Ministros decidiram que acordos de delação podem ser rescindidos se houver ilegalidades
Canotilho,
José Joaquim Gomes. A sombra desse jurista português pairou nas últimas
duas semanas sobre o plenário do Supremo Tribunal Federal, durante o
julgamento da autonomia do Ministério Público para fazer acordos de
delações premiadas, como nos casos recentes dos grupos JBS e Odebrecht.
Esse
professor de 75 anos de idade, da freguesia de Pinhel e dono de uma
cátedra na Universidade de Coimbra, acabou sendo o grande vencedor do
embate no STF. Os juízes recorreram aos seus argumentos ao analisar a
importância da proteção à segurança jurídica no regime democrático: o
estado de direito é, sobretudo, o estado da confiança — ele defende. Foi
repetido até por aqueles que, com nuances, consideram que o Supremo
deve exercer um papel moderador para evitar mais instabilidade política
derivada do clima de confronto entre poderes que permeia as
investigações da Operação Lava-Jato sobre a corrupção
político-empresarial.
O julgamento resultou num
acordão pelo qual, resgatado o juiz Gilmar Mendes do isolamento,
abriu-se uma brecha para revisão de acordos de delação premiada
realizados pelo Ministério Público. Em princípio, ficou restrita à
possibilidade de anulação do prêmio aos delatores em caso de não
cumprimento do que foi expresso no contrato de colaboração ou se,
durante o processo, for descoberto algum tipo de ilegalidade.
Numa
circunstância de conflito entre poderes, os juízes decidiram reforçar o
poder do Judiciário. Não revogaram, mas circunscreveram a autonomia do
Ministério Público à letra da legislação sobre colaboração premiada,
[sempre bom lembrar que o MP, ainda não é um PODER, apesar da decisão do STF dar ao procurador-geral o status - no que concerne a conceder vantagens a bandidos - de SUPREMO PODEROSO = maior que o dos outros três somados ao poder do MP como instituição.] ressalvando a possibilidade de interferência ainda que de forma restrita
na hora da sentença.
O Supremo escolheu reafirmar
seu poder até o limite.
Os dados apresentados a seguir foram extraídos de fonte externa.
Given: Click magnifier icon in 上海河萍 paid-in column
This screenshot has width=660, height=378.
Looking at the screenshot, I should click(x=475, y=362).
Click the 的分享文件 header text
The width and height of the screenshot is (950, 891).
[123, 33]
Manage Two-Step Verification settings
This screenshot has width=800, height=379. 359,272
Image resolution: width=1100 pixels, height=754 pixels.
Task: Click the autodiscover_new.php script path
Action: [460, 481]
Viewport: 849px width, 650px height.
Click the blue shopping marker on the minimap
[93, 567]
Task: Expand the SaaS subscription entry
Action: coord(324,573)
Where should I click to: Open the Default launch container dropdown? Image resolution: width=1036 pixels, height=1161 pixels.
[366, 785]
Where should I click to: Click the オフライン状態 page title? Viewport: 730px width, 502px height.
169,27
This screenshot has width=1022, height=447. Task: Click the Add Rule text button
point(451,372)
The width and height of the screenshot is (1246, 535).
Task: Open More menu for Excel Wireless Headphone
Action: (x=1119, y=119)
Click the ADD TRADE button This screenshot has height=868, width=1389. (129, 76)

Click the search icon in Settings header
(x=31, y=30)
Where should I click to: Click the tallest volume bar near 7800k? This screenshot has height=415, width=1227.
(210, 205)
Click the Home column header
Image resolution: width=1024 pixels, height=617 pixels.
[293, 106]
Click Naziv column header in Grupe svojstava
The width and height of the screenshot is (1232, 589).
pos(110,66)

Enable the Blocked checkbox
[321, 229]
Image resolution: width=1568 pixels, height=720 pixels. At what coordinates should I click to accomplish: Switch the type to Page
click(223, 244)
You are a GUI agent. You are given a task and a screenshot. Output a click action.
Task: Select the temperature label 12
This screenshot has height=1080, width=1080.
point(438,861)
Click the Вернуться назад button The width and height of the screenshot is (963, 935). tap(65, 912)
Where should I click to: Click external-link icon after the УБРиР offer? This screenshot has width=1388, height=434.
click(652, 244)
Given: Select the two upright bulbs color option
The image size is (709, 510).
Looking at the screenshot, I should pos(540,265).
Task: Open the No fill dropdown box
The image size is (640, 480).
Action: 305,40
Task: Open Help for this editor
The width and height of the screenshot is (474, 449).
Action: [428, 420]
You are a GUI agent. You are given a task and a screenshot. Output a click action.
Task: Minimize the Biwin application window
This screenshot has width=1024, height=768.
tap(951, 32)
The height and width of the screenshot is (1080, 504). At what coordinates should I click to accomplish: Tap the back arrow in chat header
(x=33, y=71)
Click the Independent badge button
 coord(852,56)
Já era um dos tribunais mais poderosos do
planeta, por ser Corte constitucional e acumular funções penais e de
recursos. Nos julgamentos, cria Direito Constitucional — como tem
repetido o teórico Canotilho, o Brasil tem duas Constituições, a de 1988
e outra feita pela jurisprudência do STF. Em
tese, nada muda nos processos da Lava-Jato no Supremo. Na prática,
abriu-se uma vereda para eventual revisão na hora da sentença no
Supremo. Em nome da confiança do Estado e da segurança jurídica.